Por outras palavras, tem-se como constituído o patrimônio de afetação a partir da averbação do termo de opção firmado pelo incorporador e, se for o caso, pelos demais titulares de direitos reais de aquisição sobre o terreno, no ofício de Registro de Imóveis competente, a qualquer tempo. Pode-se realizar o ato desde a data do registro do memorial da incorporação até a data de averbação da conclusão da obra. Não impede a constituição a existência de ônus reais para garantir o pagamento do preço de sua aquisição do imóvel objeto da incorporação.

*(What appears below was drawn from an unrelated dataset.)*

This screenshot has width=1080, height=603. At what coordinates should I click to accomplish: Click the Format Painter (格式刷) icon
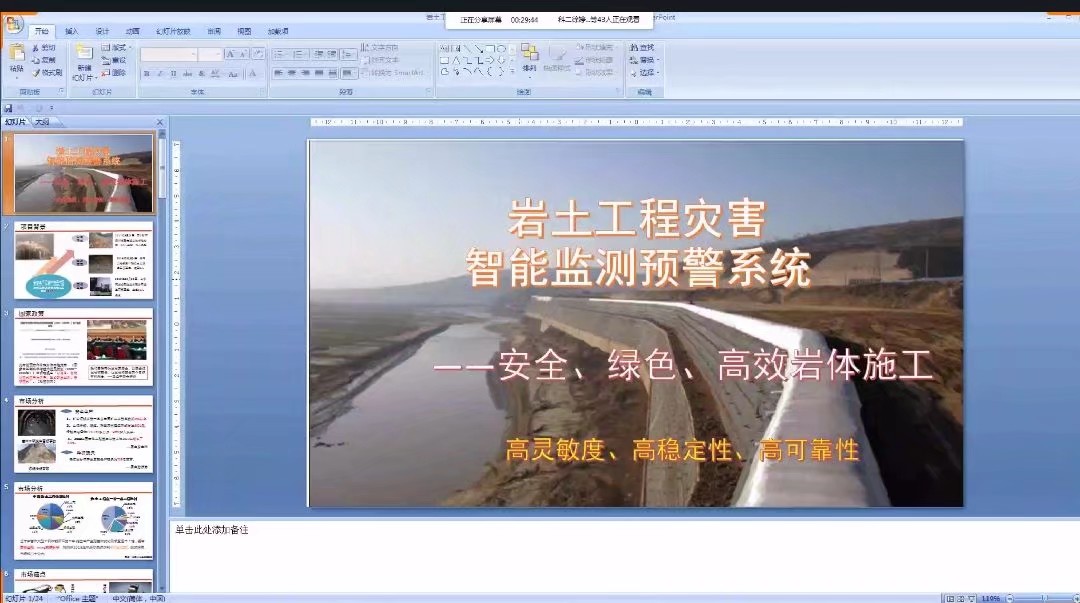[x=36, y=72]
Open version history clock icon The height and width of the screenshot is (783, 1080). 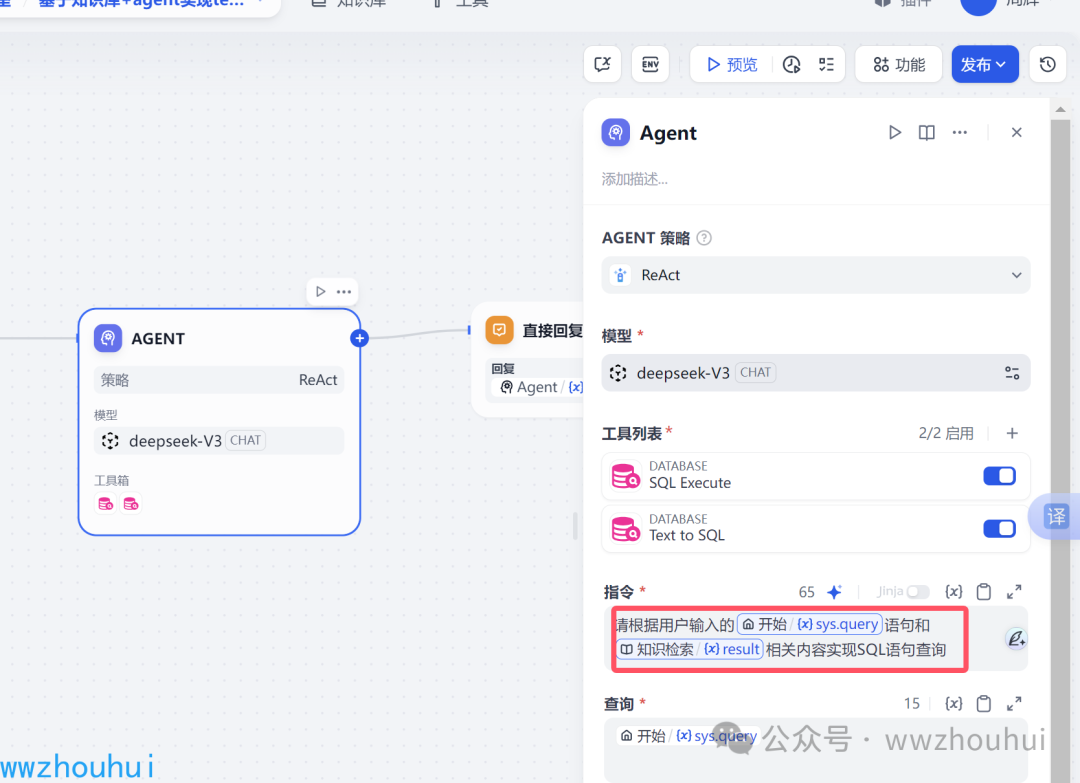(x=1048, y=64)
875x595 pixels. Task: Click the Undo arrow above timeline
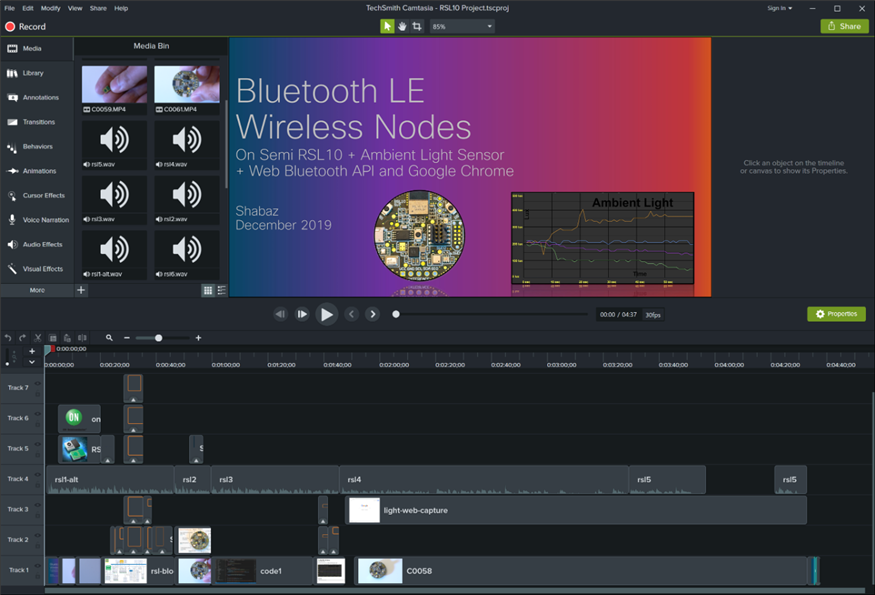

Fica impedido o incorporador de empregar ou desviar os bens para a satisfação de outras obrigações, ou para garantir obras distintas. A conclusão se faz acompanhar do “habite-se” fornecido pela autoridade administrativa. Todavia, na existência de obrigações pendentes, mantém-se a garantia, segundo se retira do artigo 44 da Lei n. 4.591/1964, ao firmar que o incorporador responde “perante os adquirentes pelas perdas e danos que resultem da demora no cumprimento dessa obrigação”. Considerando que a demora e possíveis outras pendências têm pertinência ao imóvel, a natureza da obrigação impõe a submissão à proteção da afetação. Nessas obrigações pendentes incluem-se os financiamentos para a construção, a teor do inciso I, § 8º, do artigo 31-A.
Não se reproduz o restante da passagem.